StyleEDL: Style-Guided High-order Attention Network for Image Emotion Distribution Learning
Peiguang Jing, Xianyi Liu, Ji Wang, Yinwei Wei, Liqiang Nie, Yuting Su

TL;DR
This paper introduces StyleEDL, a novel style-guided high-order attention network that leverages hierarchical stylistic information and graph convolutional networks to improve image emotion distribution learning, addressing emotion ambiguity and enhancing interpretability.
Contribution
The paper proposes a new network architecture that integrates stylistic-aware representations and high-order attention mechanisms for more accurate emotion distribution learning from images.
Findings
Outperforms state-of-the-art methods on benchmark datasets.
Effectively captures stylistic and visual part interactions.

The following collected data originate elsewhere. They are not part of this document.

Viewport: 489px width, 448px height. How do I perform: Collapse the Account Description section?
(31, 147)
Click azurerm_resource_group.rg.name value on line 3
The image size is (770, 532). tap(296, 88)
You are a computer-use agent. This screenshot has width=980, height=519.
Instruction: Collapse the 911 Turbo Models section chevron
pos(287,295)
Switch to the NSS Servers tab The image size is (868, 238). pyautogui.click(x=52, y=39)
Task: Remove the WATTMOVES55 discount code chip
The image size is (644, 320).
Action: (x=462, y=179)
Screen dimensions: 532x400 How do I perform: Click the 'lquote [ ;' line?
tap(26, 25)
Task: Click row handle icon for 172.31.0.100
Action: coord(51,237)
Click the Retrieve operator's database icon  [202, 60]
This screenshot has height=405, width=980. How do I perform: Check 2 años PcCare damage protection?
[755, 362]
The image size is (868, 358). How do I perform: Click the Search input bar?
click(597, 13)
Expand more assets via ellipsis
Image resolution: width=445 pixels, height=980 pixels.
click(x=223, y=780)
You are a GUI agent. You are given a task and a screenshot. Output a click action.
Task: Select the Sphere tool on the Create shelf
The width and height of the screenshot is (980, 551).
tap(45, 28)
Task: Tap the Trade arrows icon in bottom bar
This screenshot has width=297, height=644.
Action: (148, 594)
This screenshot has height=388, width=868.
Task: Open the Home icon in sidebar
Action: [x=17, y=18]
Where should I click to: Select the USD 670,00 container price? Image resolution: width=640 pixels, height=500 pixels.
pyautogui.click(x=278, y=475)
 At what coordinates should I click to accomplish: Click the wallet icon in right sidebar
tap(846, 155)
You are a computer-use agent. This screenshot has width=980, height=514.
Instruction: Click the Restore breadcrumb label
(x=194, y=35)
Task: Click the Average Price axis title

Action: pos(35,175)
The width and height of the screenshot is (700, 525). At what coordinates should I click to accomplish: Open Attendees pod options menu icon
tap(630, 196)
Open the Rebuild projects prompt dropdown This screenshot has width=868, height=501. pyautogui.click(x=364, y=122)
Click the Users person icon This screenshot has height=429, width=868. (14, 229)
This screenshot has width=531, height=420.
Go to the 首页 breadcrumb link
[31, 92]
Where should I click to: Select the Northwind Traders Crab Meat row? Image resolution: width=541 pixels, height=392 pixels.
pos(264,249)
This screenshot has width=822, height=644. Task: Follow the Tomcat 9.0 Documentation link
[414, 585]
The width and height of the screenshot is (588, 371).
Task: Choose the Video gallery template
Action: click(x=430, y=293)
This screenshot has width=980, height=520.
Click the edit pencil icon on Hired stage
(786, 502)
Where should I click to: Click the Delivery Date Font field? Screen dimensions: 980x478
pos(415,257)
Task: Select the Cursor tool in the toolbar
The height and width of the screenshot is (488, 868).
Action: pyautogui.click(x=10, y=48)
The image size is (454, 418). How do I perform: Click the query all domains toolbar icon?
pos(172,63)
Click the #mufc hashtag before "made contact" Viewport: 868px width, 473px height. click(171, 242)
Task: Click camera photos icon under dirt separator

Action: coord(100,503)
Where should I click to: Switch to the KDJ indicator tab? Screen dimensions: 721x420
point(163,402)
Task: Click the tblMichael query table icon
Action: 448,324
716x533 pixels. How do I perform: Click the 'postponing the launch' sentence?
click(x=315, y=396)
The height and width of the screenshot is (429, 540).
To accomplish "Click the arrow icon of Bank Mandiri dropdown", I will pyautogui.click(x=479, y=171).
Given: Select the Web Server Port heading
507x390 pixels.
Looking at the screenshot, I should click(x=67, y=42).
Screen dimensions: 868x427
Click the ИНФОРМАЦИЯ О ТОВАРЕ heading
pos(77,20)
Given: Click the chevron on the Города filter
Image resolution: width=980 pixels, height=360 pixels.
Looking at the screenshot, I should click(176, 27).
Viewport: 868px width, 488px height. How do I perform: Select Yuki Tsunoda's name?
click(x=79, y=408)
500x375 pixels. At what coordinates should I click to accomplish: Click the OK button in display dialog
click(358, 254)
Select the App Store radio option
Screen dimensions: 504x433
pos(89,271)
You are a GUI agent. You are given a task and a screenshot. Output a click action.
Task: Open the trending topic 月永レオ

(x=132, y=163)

Demonstrates robustness across different image datasets.
Abstract
Emotion distribution learning has gained increasing attention with the tendency to express emotions through images. As for emotion ambiguity arising from humans' subjectivity, substantial previous methods generally focused on learning appropriate representations from the holistic or significant part of images. However, they rarely consider establishing connections with the stylistic information although it can lead to a better understanding of images. In this paper, we propose a style-guided high-order attention network for image emotion distribution learning termed StyleEDL, which interactively learns stylistic-aware representations of images by exploring the hierarchical stylistic information of visual contents. Specifically, we consider exploring the intra- and inter-layer correlations among GRAM-based stylistic representations, and meanwhile exploit an adversary-constrained…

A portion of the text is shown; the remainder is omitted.